Extract to read>
--- START ---

Mike continued his cardiac rehabilitation research later when he directed the cardiac rehabilitation and human performance laboratories at Mt. Sinai Hospital in Milwaukee. Working with Donald Schmidt, MD, Carl Foster, PhD, and colleagues, Mike contributed his exercise knowledge and scientific approach to the development and evaluation of inpatient as well as outpatient cardiac rehabilitation, involving new patient groups including those who had undergone coronary artery bypass surgery.

In 1986, Mike became the director of the Exercise Science Laboratory at the University of Florida and a professor in health and physical education with a joint appointment in cardiology. He continued with many of his previous research interests but also made major scientific contributions in resistance exercise evaluation and training, prevention and management of low back pain, and geriatric cardiology. His highly systematic approach to research and the interpretation of results added substantially to the standardization of resistance exercise recommendations in cardiac rehabilitation and for the general public.

Mike was not only a highly innovative and prolific scientist; he also was a highly productive communicator and educator. During his 35-year career he published more than 200 manuscripts in peer-reviewed journals, numerous reviews, book chapters, and books. He had a major presence as an invited speaker at numerous national and international scientific meetings over the years, and he was involved in or led many writing groups that produced exercise recommendations for the ACSM, AHA, ACC, and the NIH. Mike’s legacy as an educator is ensured by the numerous scientists successfully conducting exercise research throughout the world who were substantially influenced by his teaching and research and the many persons who are more fit and in better health because of his research and sage advice.

--- END ---

Provided data>
--- START ---

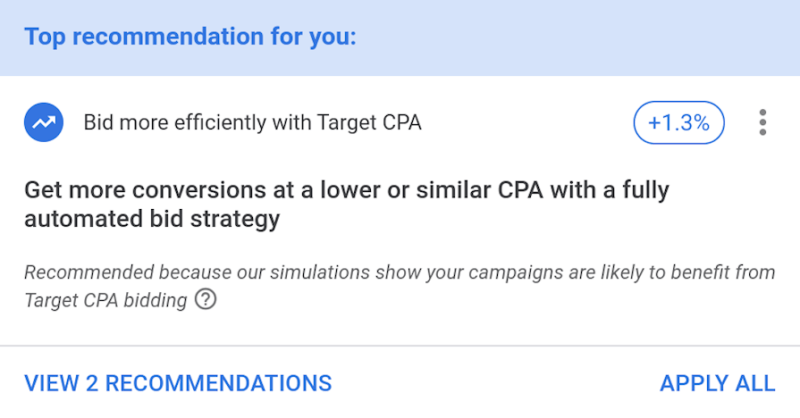Click the question mark help icon

(206, 299)
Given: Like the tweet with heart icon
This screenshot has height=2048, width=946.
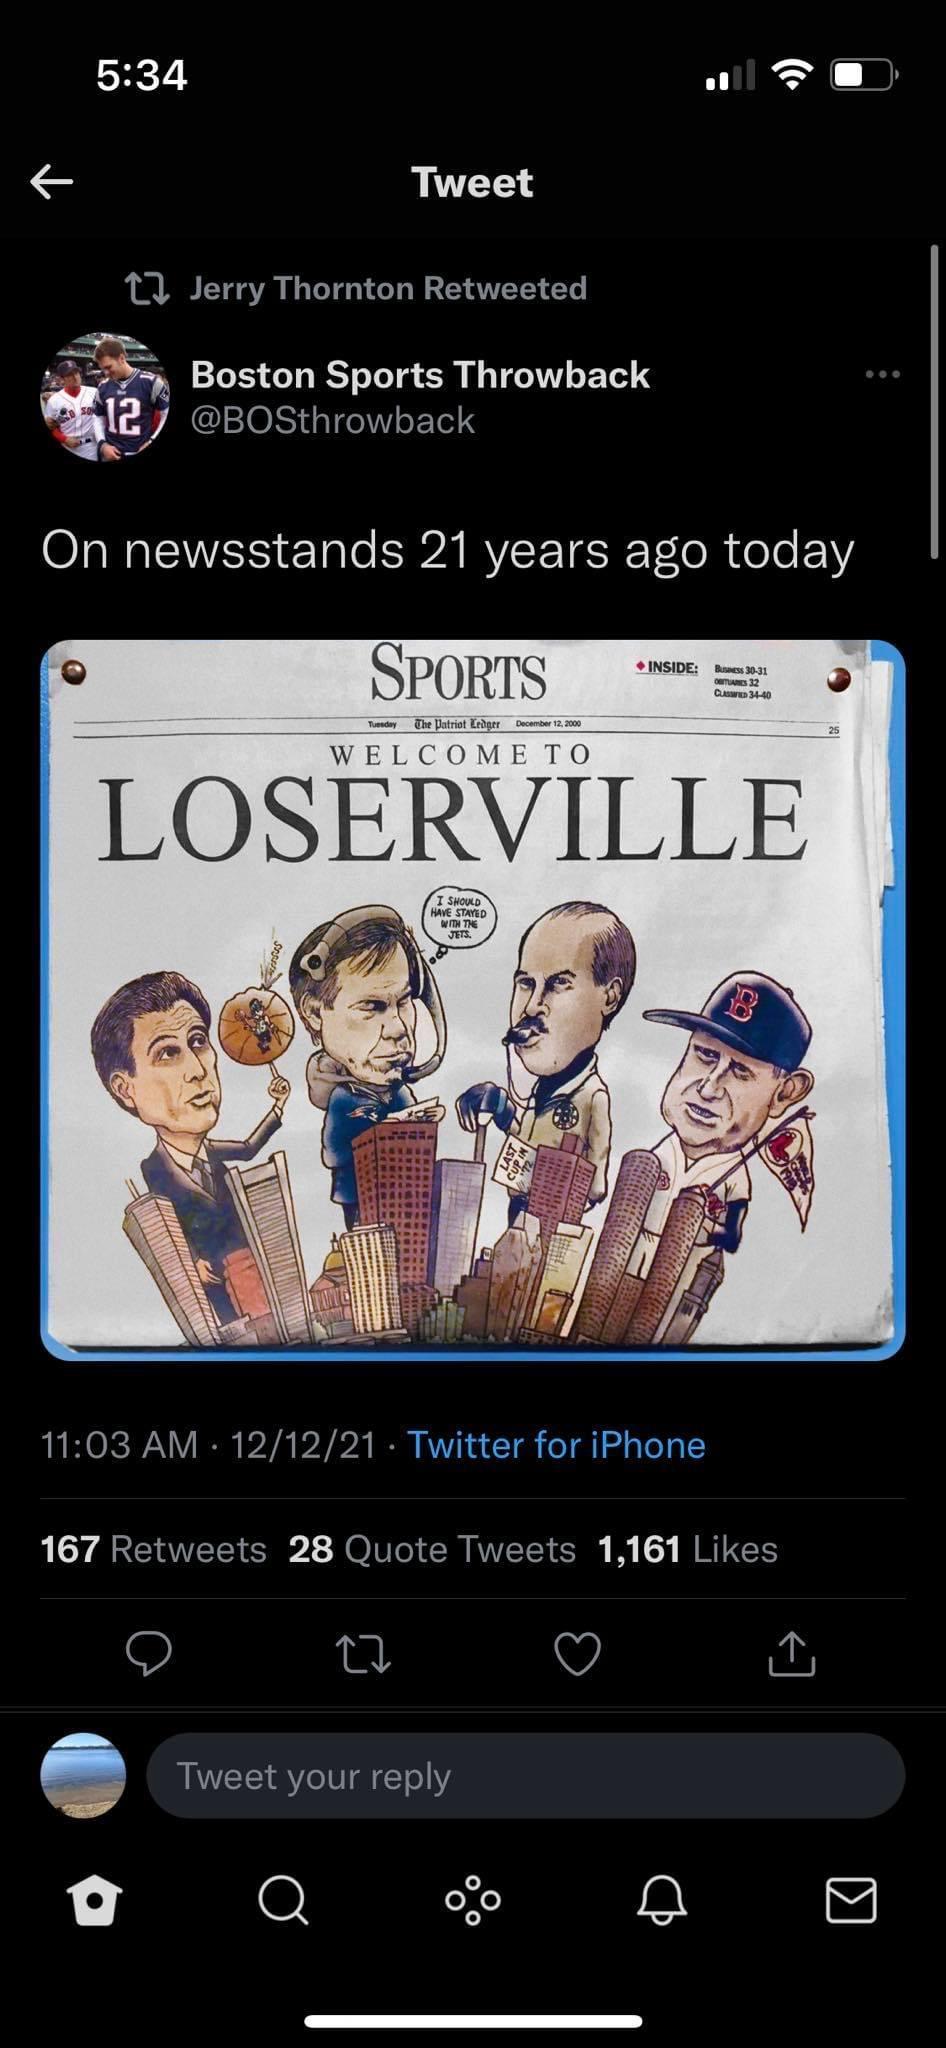Looking at the screenshot, I should click(578, 1653).
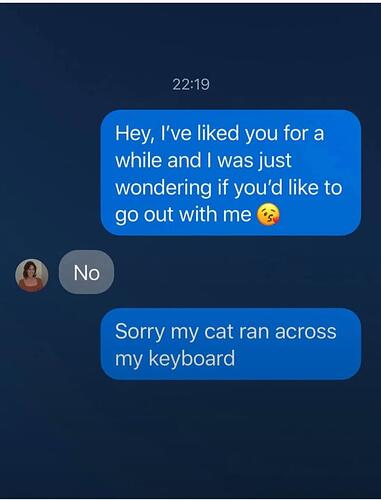Open the sender's profile picture avatar
The height and width of the screenshot is (500, 381).
pos(32,275)
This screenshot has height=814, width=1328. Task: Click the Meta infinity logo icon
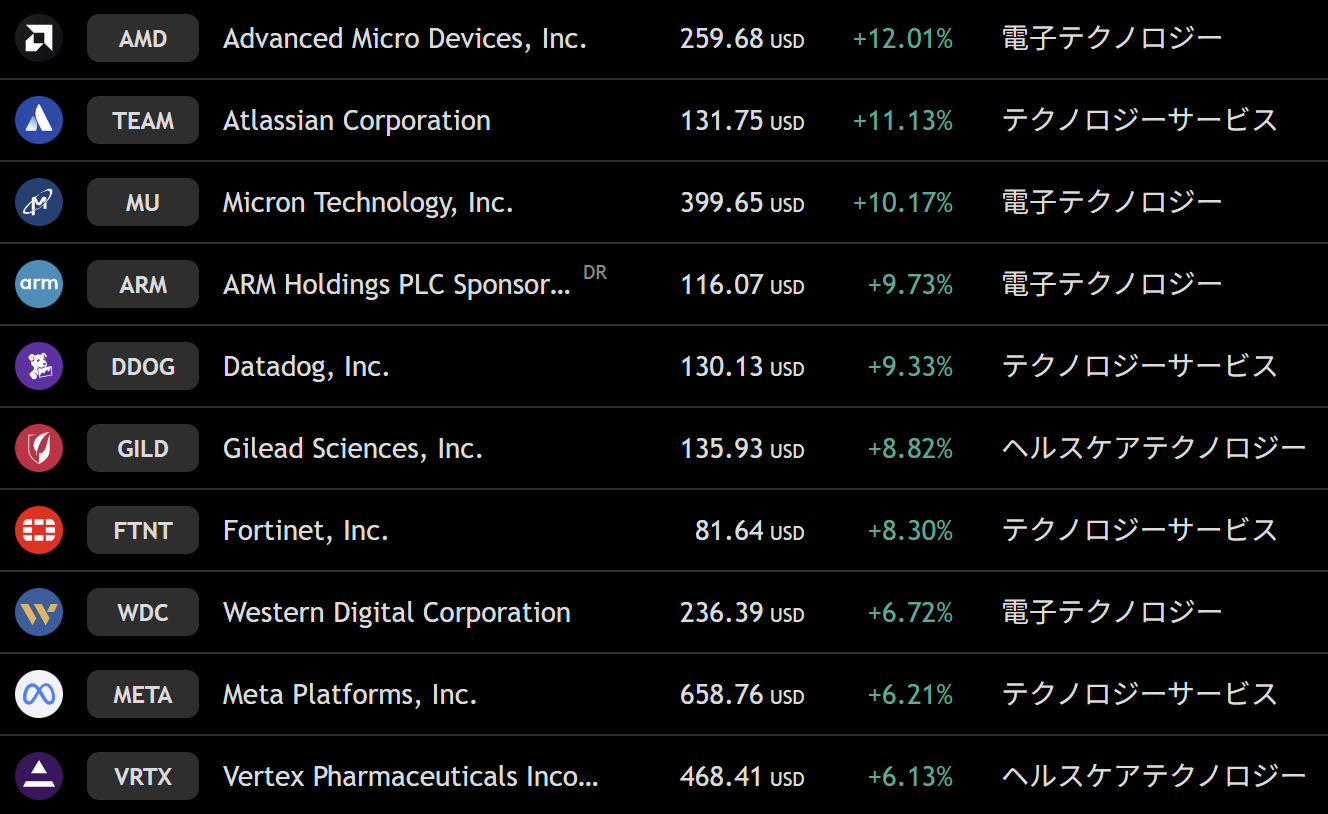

--- END ---

Work order 1> In the text about Mike's research career, could you copy the passage that begins at the words "In 1986, Mike" and stops after "the general public."?
Work order 2> In the text about Mike's research career, could you turn the paragraph beginning "In 1986, Mike became the director" into a short bulleted list that keeps its main facts?
Work order 3> Could you write what comes next in the text about Mike's research career, picking up after its final sentence?

Written answer 1>
In 1986, Mike became the director of the Exercise Science Laboratory at the University of Florida and a professor in health and physical education with a joint appointment in cardiology. He continued with many of his previous research interests but also made major scientific contributions in resistance exercise evaluation and training, prevention and management of low back pain, and geriatric cardiology. His highly systematic approach to research and the interpretation of results added substantially to the standardization of resistance exercise recommendations in cardiac rehabilitation and for the general public.

Written answer 2>
- In 1986, he became director of the Exercise Science Laboratory at the University of Florida.
- He was also a professor in health and physical education, with a joint appointment in cardiology.
- He kept many of his earlier research interests.
- He made major contributions in resistance exercise evaluation and training, in the prevention and management of low back pain, and in geriatric cardiology.
- His systematic approach to research and to interpreting results helped standardize resistance exercise recommendations for cardiac rehabilitation and for the general public.

Written answer 3>
Mike consistently advanced the professions of exercise science and sports medicine. He was a Fellow of ACSM, AHA, and ACC and one of the founders of the American Association of Cardiovascular and Pulmonary Rehabilitation; he was the first co-editor with Victor F. Froelicher, MD, of the Journal of Cardiac Rehabilitation in 1979 (now the Journal of Cardiopulmonary Rehabilitation and Prevention). In the ACSM he was a very active member or chair of various committees, especially those dealing with professional certification and guidelines for exercise testing and training, and was ACSM president in 1982-1983.

Over the years Mike was involved with a variety of committees or writing groups working under the auspices of the AHA preparing recommendations and educational materials for health and exercise professionals and the public regarding the cardiovascular benefits of exercise, the proper use of exercise testing, and effective exercise programming.

What Mike achieved both professionally and personally is even more impressive when you consider that he was in a day-to-day battle for much of his adult life with the debilitating chronic rheumatic disease of ankylosing spondylitis. Most people only knew that Mike appeared to have some low back stiffness as he moved about during work or play, but he never considered that he was disabled in any way. He was always very positive and looking ahead to the next project. Mike was a true inspiration to his family, friends, colleagues, and students. This book is one more recognition of his enormous contribution to exercise science, medicine, and mankind.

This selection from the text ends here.